Everybody wanted to look at it. While they were handling it about, the door from the house opened and Mrs. Barrimore came in.

She was a beautiful woman, very fine drawn, with an exquisite head of which the bone structure was so delicate and the eyes so quiet in expression that the mouth seemed like a vivid accident. It was as if an artist, having started out to paint an ascetic, had changed his mind and laid down the lips of a voluptuary.

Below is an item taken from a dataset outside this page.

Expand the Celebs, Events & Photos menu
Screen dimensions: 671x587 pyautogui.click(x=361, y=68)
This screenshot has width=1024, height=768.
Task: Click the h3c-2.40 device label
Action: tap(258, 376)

With a sort of awkward grace that suggested shyness, she moved into the bar, smiling tentatively at nobody in particular. Dr. Mayne looked quickly at her and stood up. The Rector gave her “Good evening,” and the restless young man offered her a drink. Her husband, without consulting her, poured a glass of lager.

“Hullo, Mum. We’ve all been talking about Wally’s warts,” Patrick said.

Mrs. Barrimore sat down by Miss Cost. “Have you?” she said. “Isn’t it strange? I can’t get over it.” Her voice was charming: light and very clear. She had the faintest hesitation in her speech, and a trick of winding her fingers together. Her son brought her drink to her and she thanked the restless young man rather awkwardly for it. Jenny, who liked her very much, wondered, not for the first time, if her position at the Boy-and-Lobster was distasteful to her and exactly why she seemed so alien to it.

Her entrance brought a little silence in its wake. Dr. Mayne turned his glass round and round and stared at the contents. Presently Miss Cost broke out in a fresh spate of enthusiasm.

“Now, you may all laugh as loud as you please,” she cried with a reckless air. “I shan’t mind. I daresay there’s some clever answer explaining it all away, or you can, if you choose, call it coincidence.